According to a September 2016 study, psychiatric visits to the ER increased by 55 percent – from 4.4 million to 6.8 million – between 2002 and 2011. Many of those patients were met with longer wait times than non-psychiatric patients. The solution is dedicated beds and care for mental health treatment within the emergency department, says Lee Tomatsu, a physician assistant in the ER at Sharp Grossmont Hospital in La Mesa, California. Tomatsu says that because of “a dire shortage of psychiatric inpatient beds” patients can spend “up to several days” in the ER at Sharp Grossmont.

“Psychiatric patients generally have different needs than medical patients,” she continues. “When in acute crisis, the patients can be agitated, requiring efforts at verbal de-escalation and sometimes chemical or even physical restraint, if the patient is felt to be a danger to themselves or others.”

Psychiatric patients at Sharp Grossmont are taken to the “E station,” a section of the ER that opened in January 2017 with thirteen beds dedicated to psychiatric patients. Patients receive a medical evaluation to be cleared for underlying medical conditions, and then meet with a psychiatric specialist who can assess if there is a need for inpatient psychiatric admission.

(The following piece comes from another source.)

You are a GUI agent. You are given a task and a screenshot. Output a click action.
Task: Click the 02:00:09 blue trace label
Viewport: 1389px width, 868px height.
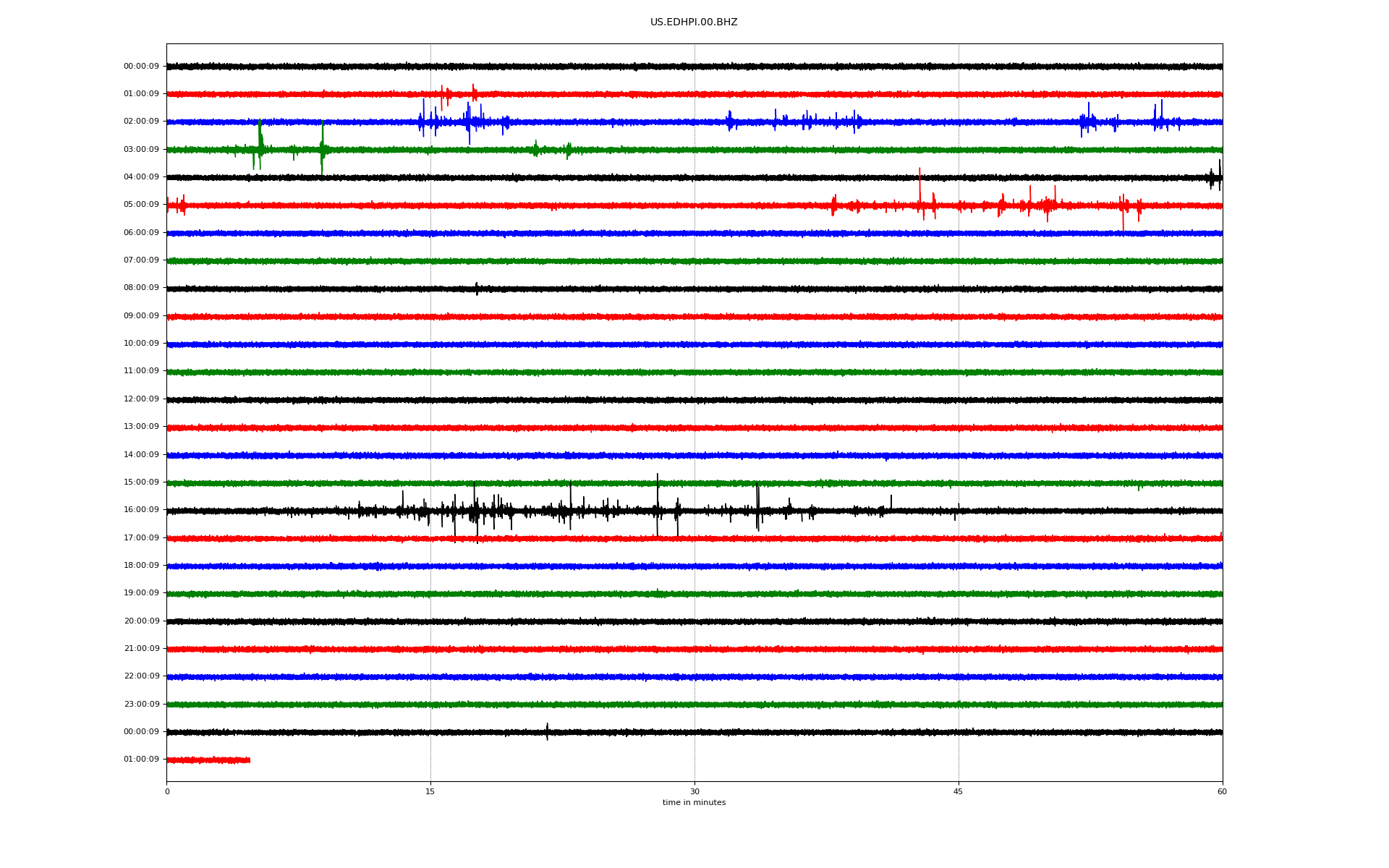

If a patient is discharged, he or she receives information about outpatient therapy and community resources, as well as follow-up with the hospital’s social workers.

“This is a tremendously helpful service we have recently been able to provide our psychiatric patients, many of whom have not had consistent access to outpatient psychiatric care,” Tomatsu says.

It took me almost a year after that early morning trip to the ER to find the help I needed. Like Ledoux-O’Donnell, I had to eventually establish my own course of action, one that included regular acupuncture and therapy. A prescription for Lexapro followed, but when I think about the time I spent looking for solutions and the people I had to lean on, I can’t help but worry for those who leave the ER and don’t have the same support on their side.

When I got in the car on that early October morning, my need for help felt no less urgent than when I was twelve years old and my mother took me to the ER after I fell from a tire swing and shattered my ankle. But whereas my broken bones were met with immediate care and follow-up appointments with an orthopedic doctor and physical therapist, my mental state was completely overlooked. As I signed my discharge papers and walked through the hospital’s sliding glass doors, I left feeling like a trespasser in a place where there were no answers for people like me.